South African listed property

Both Berkeley and Sasse point to the phenomenal performance of listed property. “Over the longer term listed property has outperformed other asset classes,” says Sasse.
“Since 2003 phenomenal returns have also come out of direct property.”
Berkeley points out that in terms of recent direct property returns, South Africa is second only to Ireland, “so it’s right up there with great prospects”.
“In addition to fantastic returns, South Africa is selling political stability, economic growth of 4 to 6% and good fiscal discipline,” adds Sasse.
When it comes to how South Africa should be selling listed property, Sasse explains that South African representatives should attend international conferences and roadshows as well as local conferences and roadshows. “South Africa should also be included in relevant international indices,” says Sasse. “It has been included in the IPD for the past 12 to 15 years from a listed perspective, but is still excluded from many of them.
“Also, we should move aggressively toward a formalised Real Estate Investment Trust (REIT) structure as internationally the REIT structure is an accepted ownership structure for property.”
Berkeley explains that South Africa’s listed property investment vehicles include Property Unit Trusts (PUTs), whose market capitalisation on 31 March 2007 amounted to R19,9 billion, and Property Loan Stocks (PLSs), whose market capitalisation on 31 March 2007 amounted to R70,6 billion.
“In North America, market capitalisation in REITs amounted to US $411,1 billion on 31 March 2007, in Europe US $244,2 billion, and in Asia US $175,8 billion,” he says.
“Comparatively speaking we have a small sector, but the reason why people would invest in South Africa is because its growth has been spectacular.

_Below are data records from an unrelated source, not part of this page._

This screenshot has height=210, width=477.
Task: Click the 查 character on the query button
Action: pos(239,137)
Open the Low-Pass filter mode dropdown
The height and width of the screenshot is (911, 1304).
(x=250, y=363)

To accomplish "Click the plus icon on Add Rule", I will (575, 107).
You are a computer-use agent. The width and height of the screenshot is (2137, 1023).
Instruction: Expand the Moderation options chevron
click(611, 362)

“2002 especially was a spectacular time to buy property. And even though listed property experienced a hiccup in June 2006 when interest rates increased, it is now at record high yields.

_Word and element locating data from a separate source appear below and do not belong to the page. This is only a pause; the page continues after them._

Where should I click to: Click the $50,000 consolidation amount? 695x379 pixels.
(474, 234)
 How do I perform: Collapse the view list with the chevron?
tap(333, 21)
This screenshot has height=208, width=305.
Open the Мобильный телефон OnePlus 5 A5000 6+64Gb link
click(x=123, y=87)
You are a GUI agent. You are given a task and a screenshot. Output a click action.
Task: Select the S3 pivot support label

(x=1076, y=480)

“And in 2005 there was a switch and property became more valuable than bond yields.”
When it comes to foreign yields, Berkeley poses the question as to whether South Africa should be in the same range as the rest of the international listed sector? “There’s no reason why we shouldn’t be,” he says. “If you look at Liberty International, the question that comes to the fore is whether the risk is so different in the UK compared to here.” Berkeley explains that there has been a 9% increase per annum in the listed sector. He further explains that the international perception of South Africa has changed dramatically, and that it is no longer perceived as the pariah nation. “Our economy is better run, our tax rate has come down, and newcomers say it’s easy to do business here,” he says.
“We are also experiencing new smaller cycles, which are like hiccups from which we bounce back quite quickly.

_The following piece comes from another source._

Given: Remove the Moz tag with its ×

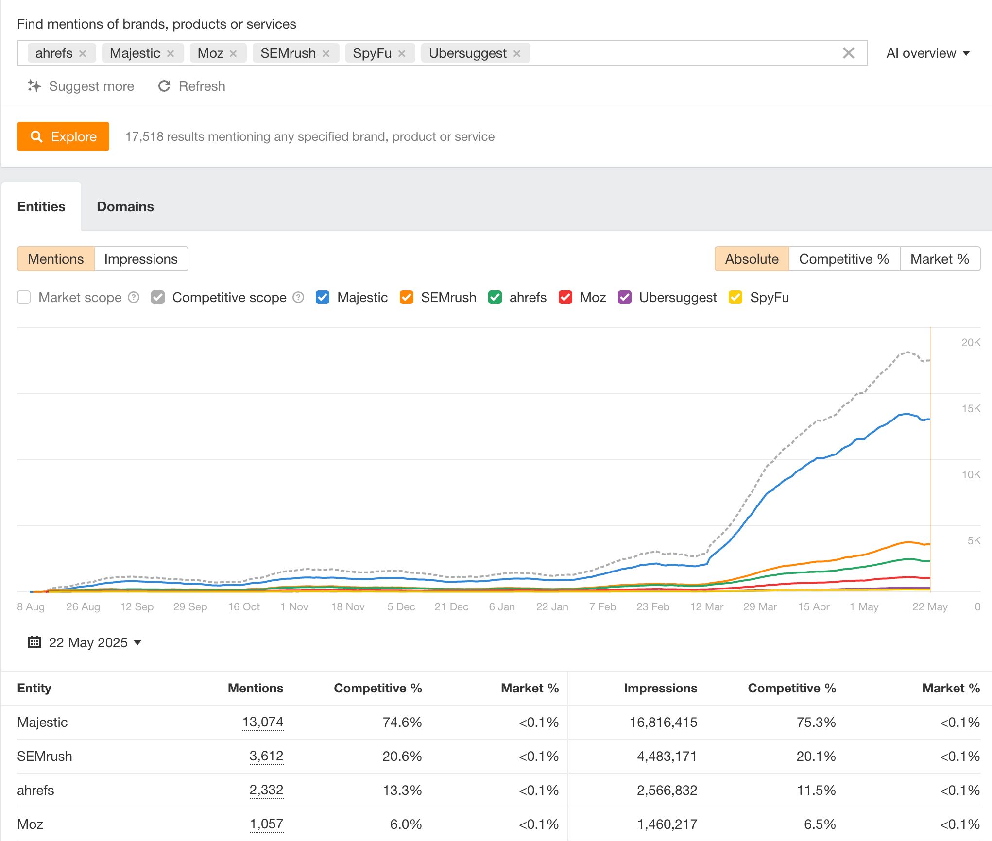Looking at the screenshot, I should point(232,53).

“We are effectively now gathering momentum as an economy, which is reflected by our property sector. This calls for growth.”
Berkeley points out that Australia has a much higher proportion of property in its listed sector. “That’s what we need to grow,” he says.
“What we need to do is take property out of private investor hands and put it into listed property vehicles. So to summarise, we have an attractive product but not enough of it, ie we need more supply.”
When it comes to who should be selling South African listed property, Sasse points out that it should be a collective effort. “Organisations and associations like SAPOA, PLSA, APUT, JSE, individual listed property companies, national government, local government and cities and SAREIT should be involved,” he says. “Growthpoint has made three trips to sell itself internationally, and in the last 18 months its foreign shareholding base has risen from 2% to 5%.
“This clearly indicates that foreigners are taking an interest.”
When it comes to whom South African listed property should be sold to, Sasse enumerates global fund managers, emerging market fund managers, private equity investors, private investors and institutional investors as potential targets.
“In conclusion, the question that has to be asked is ‘Do you want foreign investment?’ If the answer is yes, you have to go out and sell it. They won’t come to you,” he says.
According to Rode, there is no point in trying to sell a product aggressively internationally if the product does not meet international world standards. “A prerequisite is critical mass,” he says. “Correct sizing of fund is of pivotal importance before international sale can even be contemplated.
“Besides size is the question of prospective returns. In South Africa prospective returns are outstanding – there are not many countries that can meet it in this regard. The only bugbear is the currency risk that foreigners have to contend with if the rand depreciates.”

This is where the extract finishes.